Saved entries:

##########

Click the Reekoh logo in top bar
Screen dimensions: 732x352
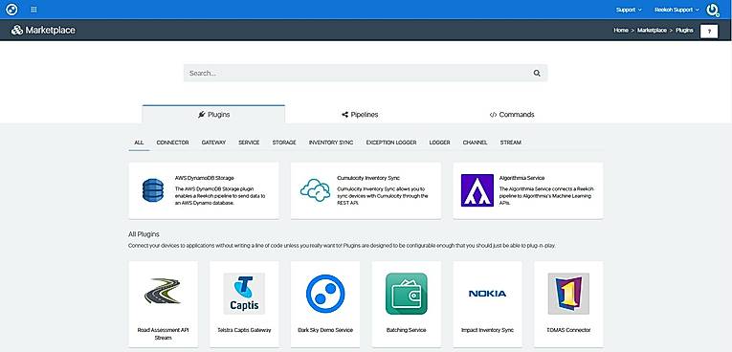coord(11,10)
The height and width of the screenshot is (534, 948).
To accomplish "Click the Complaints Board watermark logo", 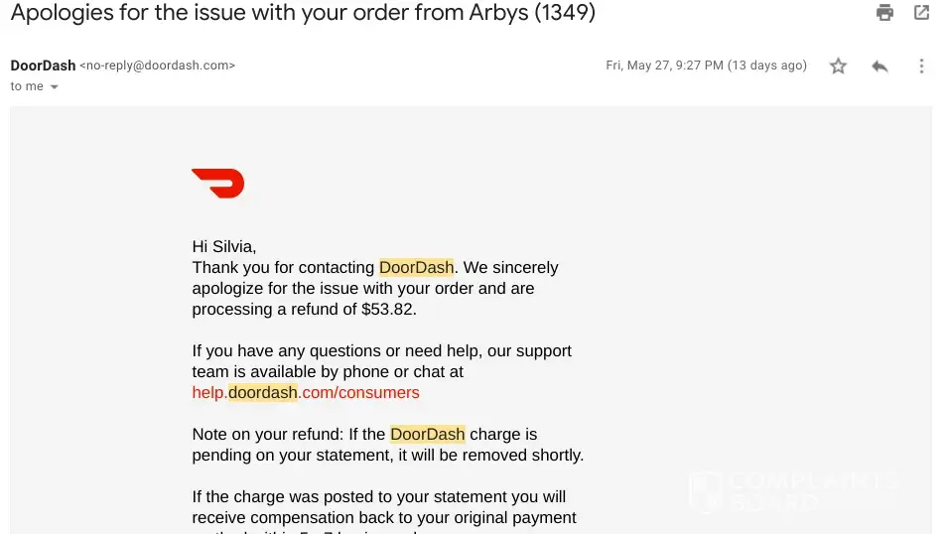I will point(794,491).
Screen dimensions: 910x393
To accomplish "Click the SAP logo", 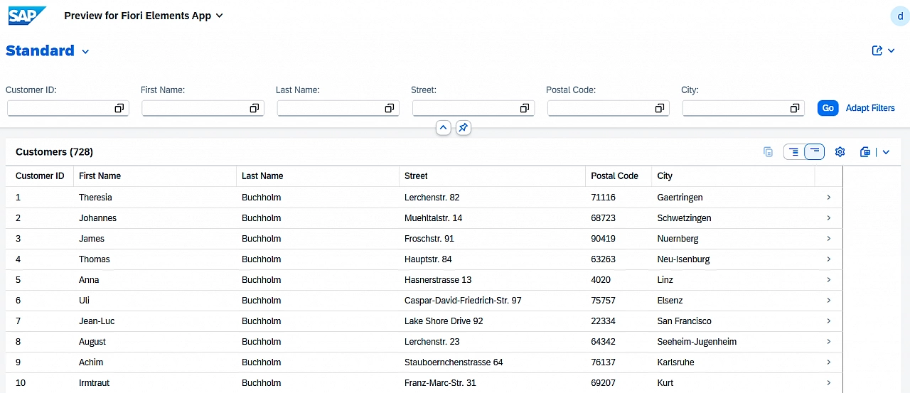I will (27, 16).
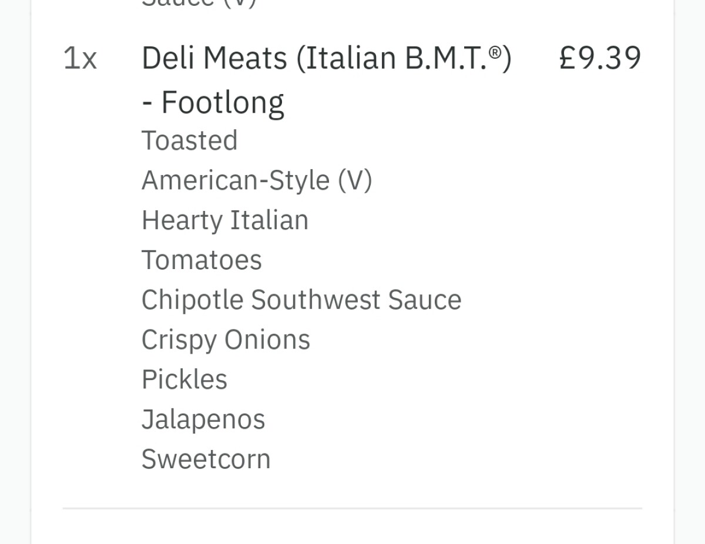Click the divider line below Sweetcorn
705x544 pixels.
pos(353,508)
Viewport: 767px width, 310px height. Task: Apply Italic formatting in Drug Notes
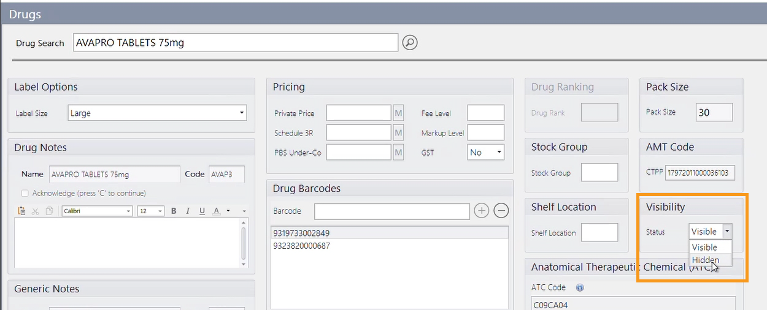[x=188, y=211]
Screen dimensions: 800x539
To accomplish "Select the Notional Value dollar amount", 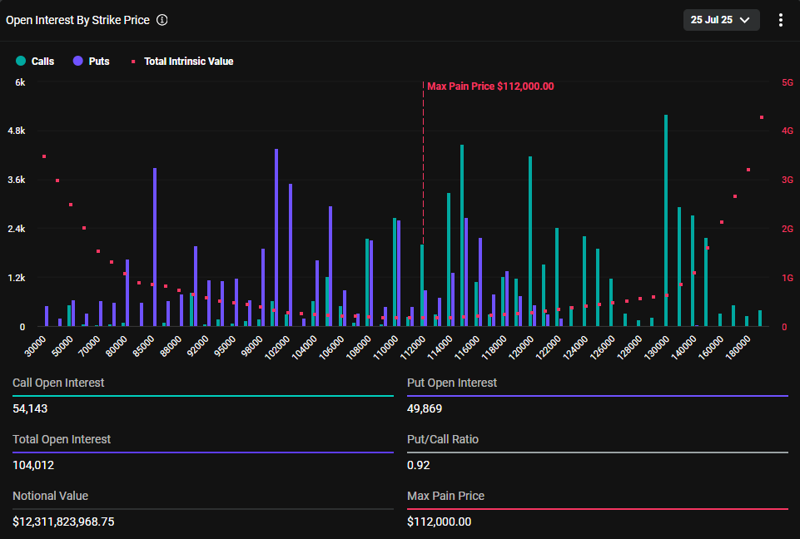I will 63,522.
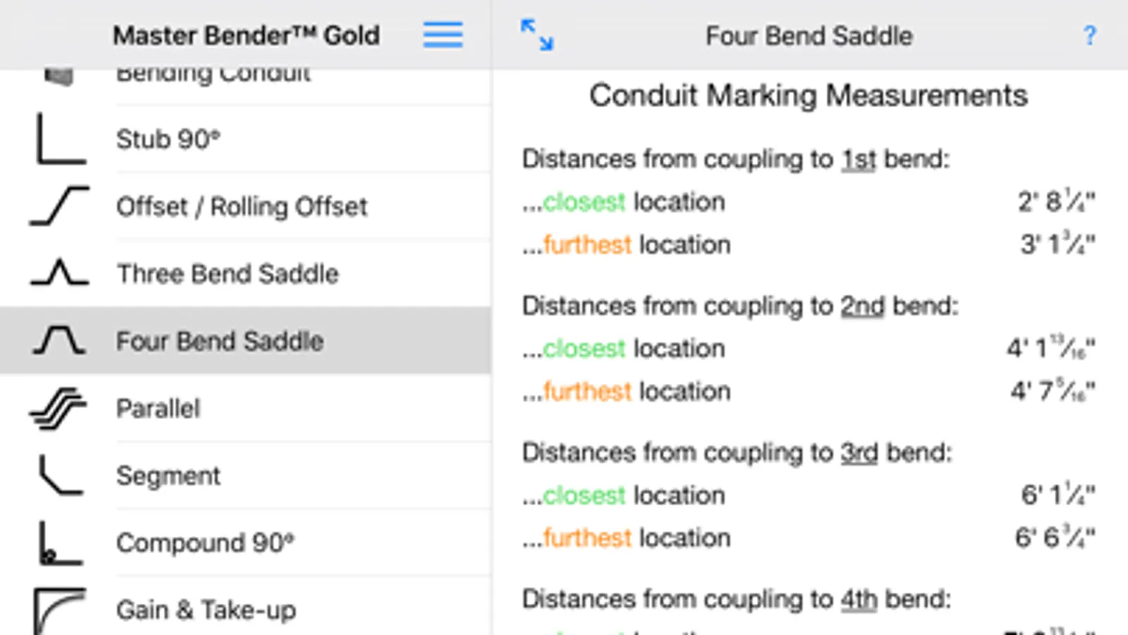Click the Parallel bends icon

pyautogui.click(x=58, y=408)
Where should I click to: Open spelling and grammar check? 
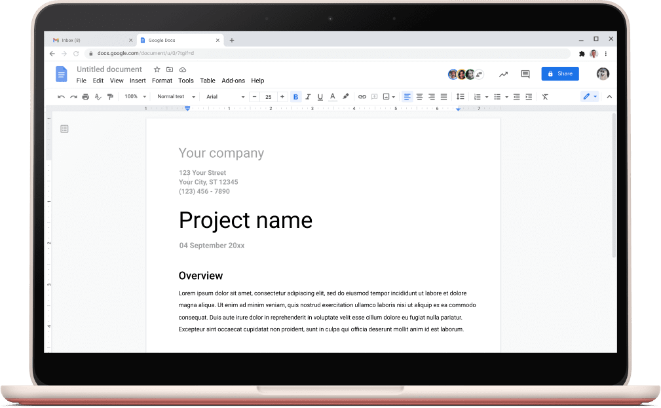coord(98,96)
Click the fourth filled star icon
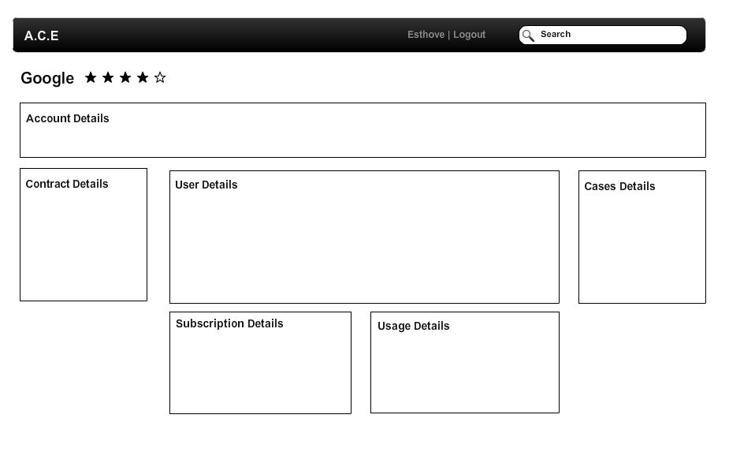This screenshot has height=467, width=729. [x=143, y=77]
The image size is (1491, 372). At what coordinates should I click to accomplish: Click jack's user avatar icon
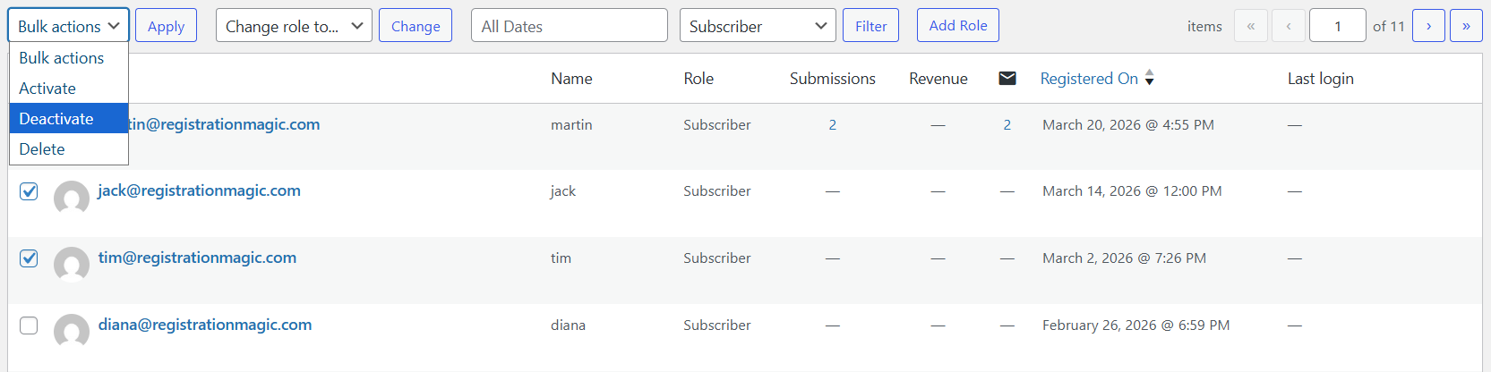tap(72, 198)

##########

Task: Omit the pictures and print again exactly the lines from the one with "The image size" through the final line of the entries, both ends included.

Answer section:
The image size is (1491, 372). At what coordinates should I click to accomplish: Click jack's user avatar icon
tap(72, 198)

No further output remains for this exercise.